Transcribe every record exactly as it appears.
#### Exercise data ####
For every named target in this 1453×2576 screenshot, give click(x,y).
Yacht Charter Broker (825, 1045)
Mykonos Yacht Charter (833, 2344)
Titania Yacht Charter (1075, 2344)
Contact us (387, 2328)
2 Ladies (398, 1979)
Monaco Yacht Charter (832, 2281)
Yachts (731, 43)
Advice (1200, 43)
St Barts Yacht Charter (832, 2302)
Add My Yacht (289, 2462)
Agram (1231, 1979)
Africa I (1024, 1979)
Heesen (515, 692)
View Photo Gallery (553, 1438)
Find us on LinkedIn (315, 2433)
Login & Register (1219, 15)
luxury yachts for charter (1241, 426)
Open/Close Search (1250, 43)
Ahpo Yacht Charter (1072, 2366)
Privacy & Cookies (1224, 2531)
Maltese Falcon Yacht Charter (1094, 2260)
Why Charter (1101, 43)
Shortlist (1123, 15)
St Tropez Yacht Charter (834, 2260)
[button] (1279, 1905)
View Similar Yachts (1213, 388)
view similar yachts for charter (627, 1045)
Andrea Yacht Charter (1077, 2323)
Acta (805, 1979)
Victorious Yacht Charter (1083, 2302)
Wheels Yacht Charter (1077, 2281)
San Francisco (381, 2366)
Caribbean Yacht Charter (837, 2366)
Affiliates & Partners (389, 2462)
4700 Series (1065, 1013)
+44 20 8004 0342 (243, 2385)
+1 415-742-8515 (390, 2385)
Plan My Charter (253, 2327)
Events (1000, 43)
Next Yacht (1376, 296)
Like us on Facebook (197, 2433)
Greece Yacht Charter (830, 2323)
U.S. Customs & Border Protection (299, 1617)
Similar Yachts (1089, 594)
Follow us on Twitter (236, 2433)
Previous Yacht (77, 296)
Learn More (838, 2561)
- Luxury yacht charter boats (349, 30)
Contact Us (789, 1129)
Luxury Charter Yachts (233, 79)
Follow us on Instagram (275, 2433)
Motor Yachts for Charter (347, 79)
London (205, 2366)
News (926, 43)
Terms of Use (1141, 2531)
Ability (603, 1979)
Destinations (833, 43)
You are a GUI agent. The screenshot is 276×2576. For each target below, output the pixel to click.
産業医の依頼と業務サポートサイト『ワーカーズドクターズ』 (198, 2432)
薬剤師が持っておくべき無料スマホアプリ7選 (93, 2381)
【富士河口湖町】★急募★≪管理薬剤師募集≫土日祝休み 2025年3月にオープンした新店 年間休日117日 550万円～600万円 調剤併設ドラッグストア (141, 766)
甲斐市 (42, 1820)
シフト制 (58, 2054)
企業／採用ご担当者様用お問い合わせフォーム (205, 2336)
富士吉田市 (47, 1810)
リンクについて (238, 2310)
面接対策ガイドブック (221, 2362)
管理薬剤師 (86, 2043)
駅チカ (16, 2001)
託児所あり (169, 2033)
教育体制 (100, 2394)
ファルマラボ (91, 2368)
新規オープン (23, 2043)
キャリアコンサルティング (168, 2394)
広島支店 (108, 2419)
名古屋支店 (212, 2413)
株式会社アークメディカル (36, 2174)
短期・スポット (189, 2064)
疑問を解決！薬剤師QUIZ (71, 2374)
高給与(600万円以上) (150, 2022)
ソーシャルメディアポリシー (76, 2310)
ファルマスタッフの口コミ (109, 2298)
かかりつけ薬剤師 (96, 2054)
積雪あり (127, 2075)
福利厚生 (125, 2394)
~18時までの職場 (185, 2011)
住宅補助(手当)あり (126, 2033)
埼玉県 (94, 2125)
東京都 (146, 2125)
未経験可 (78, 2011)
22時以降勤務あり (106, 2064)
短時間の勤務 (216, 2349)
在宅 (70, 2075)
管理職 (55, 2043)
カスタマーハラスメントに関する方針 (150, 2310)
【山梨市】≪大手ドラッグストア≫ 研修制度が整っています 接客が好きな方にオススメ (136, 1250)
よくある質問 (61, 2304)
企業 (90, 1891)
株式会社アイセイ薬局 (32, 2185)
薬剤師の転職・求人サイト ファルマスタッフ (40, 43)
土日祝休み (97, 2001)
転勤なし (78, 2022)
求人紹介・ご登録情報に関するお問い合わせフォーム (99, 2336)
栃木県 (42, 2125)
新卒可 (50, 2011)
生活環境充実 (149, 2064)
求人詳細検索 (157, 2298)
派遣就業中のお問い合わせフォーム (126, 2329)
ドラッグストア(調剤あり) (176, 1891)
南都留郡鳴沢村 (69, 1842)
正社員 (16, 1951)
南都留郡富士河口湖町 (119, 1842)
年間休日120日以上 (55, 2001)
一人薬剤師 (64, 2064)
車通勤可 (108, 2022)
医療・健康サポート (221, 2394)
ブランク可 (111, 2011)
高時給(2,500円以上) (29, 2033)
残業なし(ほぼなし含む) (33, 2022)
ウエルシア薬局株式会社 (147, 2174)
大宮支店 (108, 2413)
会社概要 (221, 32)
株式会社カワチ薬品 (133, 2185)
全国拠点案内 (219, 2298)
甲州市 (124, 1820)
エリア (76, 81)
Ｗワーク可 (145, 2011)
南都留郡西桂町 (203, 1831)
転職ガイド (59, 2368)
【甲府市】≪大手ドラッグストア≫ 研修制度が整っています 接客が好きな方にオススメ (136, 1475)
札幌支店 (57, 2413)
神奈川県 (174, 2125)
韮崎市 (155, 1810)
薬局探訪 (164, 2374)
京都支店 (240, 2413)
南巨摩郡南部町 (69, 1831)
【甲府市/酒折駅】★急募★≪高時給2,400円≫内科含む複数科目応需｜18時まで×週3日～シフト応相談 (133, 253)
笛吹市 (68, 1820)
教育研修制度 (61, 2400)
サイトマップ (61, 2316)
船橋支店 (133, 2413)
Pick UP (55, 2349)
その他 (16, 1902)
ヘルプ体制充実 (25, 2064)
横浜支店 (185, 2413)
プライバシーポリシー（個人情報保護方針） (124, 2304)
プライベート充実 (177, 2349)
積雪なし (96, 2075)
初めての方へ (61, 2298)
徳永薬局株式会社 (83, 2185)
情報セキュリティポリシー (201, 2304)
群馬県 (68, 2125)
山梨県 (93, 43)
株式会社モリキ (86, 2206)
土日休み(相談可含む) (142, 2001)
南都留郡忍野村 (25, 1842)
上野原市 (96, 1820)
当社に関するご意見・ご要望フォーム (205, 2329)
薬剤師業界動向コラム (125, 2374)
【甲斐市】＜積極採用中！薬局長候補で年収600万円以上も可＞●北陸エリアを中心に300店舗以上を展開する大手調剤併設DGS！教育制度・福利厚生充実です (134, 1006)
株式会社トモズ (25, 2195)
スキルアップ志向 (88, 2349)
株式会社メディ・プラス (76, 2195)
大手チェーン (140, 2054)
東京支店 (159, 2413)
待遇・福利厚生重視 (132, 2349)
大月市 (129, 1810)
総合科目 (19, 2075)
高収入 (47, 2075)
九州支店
####
▸ Output below:
For every named target in this 1453×2576 screenshot, give click(x,y).
Yacht Charter Broker (825, 1045)
Mykonos Yacht Charter (833, 2344)
Titania Yacht Charter (1075, 2344)
Contact us (387, 2328)
2 Ladies (398, 1979)
Monaco Yacht Charter (832, 2281)
Yachts (731, 43)
Advice (1200, 43)
St Barts Yacht Charter (832, 2302)
Add My Yacht (289, 2462)
Agram (1231, 1979)
Africa I (1024, 1979)
Heesen (515, 692)
View Photo Gallery (553, 1438)
Find us on LinkedIn (315, 2433)
Login & Register (1219, 15)
luxury yachts for charter (1241, 426)
Open/Close Search (1250, 43)
Ahpo Yacht Charter (1072, 2366)
Privacy & Cookies (1224, 2531)
Maltese Falcon Yacht Charter (1094, 2260)
Why Charter (1101, 43)
Shortlist (1123, 15)
St Tropez Yacht Charter (834, 2260)
[button] (1279, 1905)
View Similar Yachts (1213, 388)
view similar yachts for charter (627, 1045)
Andrea Yacht Charter (1077, 2323)
Acta (805, 1979)
Victorious Yacht Charter (1083, 2302)
Wheels Yacht Charter (1077, 2281)
San Francisco (381, 2366)
Caribbean Yacht Charter (837, 2366)
Affiliates & Partners (389, 2462)
4700 Series (1065, 1013)
+44 20 8004 0342 (243, 2385)
+1 415-742-8515 (390, 2385)
Plan My Charter (253, 2327)
Events (1000, 43)
Next Yacht (1376, 296)
Like us on Facebook (197, 2433)
Greece Yacht Charter (830, 2323)
U.S. Customs & Border Protection (299, 1617)
Similar Yachts (1089, 594)
Follow us on Twitter (236, 2433)
Previous Yacht (77, 296)
Learn More (838, 2561)
- Luxury yacht charter boats (349, 30)
Contact Us (789, 1129)
Luxury Charter Yachts (233, 79)
Follow us on Instagram (275, 2433)
Motor Yachts for Charter (347, 79)
London (205, 2366)
News (926, 43)
Terms of Use (1141, 2531)
Ability (603, 1979)
Destinations (833, 43)
You are a GUI agent. The screenshot is 276×2576. For each target below, output the pixel to click.
産業医の依頼と業務サポートサイト『ワーカーズドクターズ』 (198, 2432)
薬剤師が持っておくべき無料スマホアプリ7選 (93, 2381)
【富士河口湖町】★急募★≪管理薬剤師募集≫土日祝休み 2025年3月にオープンした新店 年間休日117日 550万円～600万円 調剤併設ドラッグストア (141, 766)
甲斐市 (42, 1820)
シフト制 (58, 2054)
企業／採用ご担当者様用お問い合わせフォーム (205, 2336)
富士吉田市 (47, 1810)
リンクについて (238, 2310)
面接対策ガイドブック (221, 2362)
管理薬剤師 (86, 2043)
駅チカ (16, 2001)
託児所あり (169, 2033)
教育体制 (100, 2394)
ファルマラボ (91, 2368)
新規オープン (23, 2043)
キャリアコンサルティング (168, 2394)
広島支店 (108, 2419)
名古屋支店 (212, 2413)
株式会社アークメディカル (36, 2174)
短期・スポット (189, 2064)
疑問を解決！薬剤師QUIZ (71, 2374)
高給与(600万円以上) (150, 2022)
ソーシャルメディアポリシー (76, 2310)
ファルマスタッフの口コミ (109, 2298)
かかりつけ薬剤師 (96, 2054)
積雪あり (127, 2075)
福利厚生 (125, 2394)
~18時までの職場 (185, 2011)
住宅補助(手当)あり (126, 2033)
埼玉県 (94, 2125)
東京都 (146, 2125)
未経験可 (78, 2011)
22時以降勤務あり (106, 2064)
短時間の勤務 (216, 2349)
在宅 (70, 2075)
管理職 (55, 2043)
カスタマーハラスメントに関する方針 (150, 2310)
【山梨市】≪大手ドラッグストア≫ 研修制度が整っています 接客が好きな方にオススメ (136, 1250)
よくある質問 (61, 2304)
企業 (90, 1891)
株式会社アイセイ薬局 (32, 2185)
薬剤師の転職・求人サイト ファルマスタッフ (40, 43)
土日祝休み (97, 2001)
転勤なし (78, 2022)
求人紹介・ご登録情報に関するお問い合わせフォーム (99, 2336)
栃木県 (42, 2125)
新卒可 (50, 2011)
生活環境充実 (149, 2064)
求人詳細検索 (157, 2298)
派遣就業中のお問い合わせフォーム (126, 2329)
ドラッグストア(調剤あり) (176, 1891)
南都留郡鳴沢村 (69, 1842)
正社員 (16, 1951)
南都留郡富士河口湖町 (119, 1842)
年間休日120日以上 (55, 2001)
一人薬剤師 (64, 2064)
車通勤可 (108, 2022)
医療・健康サポート (221, 2394)
ブランク可 (111, 2011)
高時給(2,500円以上) (29, 2033)
残業なし(ほぼなし含む) (33, 2022)
ウエルシア薬局株式会社 (147, 2174)
大宮支店 (108, 2413)
会社概要 (221, 32)
株式会社カワチ薬品 (133, 2185)
全国拠点案内 (219, 2298)
甲州市 (124, 1820)
エリア (76, 81)
Ｗワーク可 (145, 2011)
南都留郡西桂町 (203, 1831)
転職ガイド (59, 2368)
【甲府市】≪大手ドラッグストア≫ 研修制度が整っています 接客が好きな方にオススメ (136, 1475)
札幌支店 (57, 2413)
神奈川県 (174, 2125)
韮崎市 (155, 1810)
薬局探訪 (164, 2374)
京都支店 (240, 2413)
南巨摩郡南部町 (69, 1831)
【甲府市/酒折駅】★急募★≪高時給2,400円≫内科含む複数科目応需｜18時まで×週3日～シフト応相談 (133, 253)
笛吹市 (68, 1820)
教育研修制度 (61, 2400)
サイトマップ (61, 2316)
船橋支店 (133, 2413)
Pick UP (55, 2349)
その他 (16, 1902)
ヘルプ体制充実 (25, 2064)
横浜支店 (185, 2413)
プライバシーポリシー（個人情報保護方針） (124, 2304)
プライベート充実 (177, 2349)
積雪なし (96, 2075)
初めての方へ (61, 2298)
徳永薬局株式会社 (83, 2185)
情報セキュリティポリシー (201, 2304)
群馬県 (68, 2125)
山梨県 (93, 43)
株式会社モリキ (86, 2206)
土日休み(相談可含む) (142, 2001)
南都留郡忍野村 (25, 1842)
上野原市 (96, 1820)
当社に関するご意見・ご要望フォーム (205, 2329)
薬剤師業界動向コラム (125, 2374)
【甲斐市】＜積極採用中！薬局長候補で年収600万円以上も可＞●北陸エリアを中心に300店舗以上を展開する大手調剤併設DGS！教育制度・福利厚生充実です (134, 1006)
株式会社トモズ (25, 2195)
スキルアップ志向 (88, 2349)
株式会社メディ・プラス (76, 2195)
大手チェーン (140, 2054)
東京支店 (159, 2413)
待遇・福利厚生重視 (132, 2349)
大月市 (129, 1810)
総合科目 (19, 2075)
高収入 (47, 2075)
九州支店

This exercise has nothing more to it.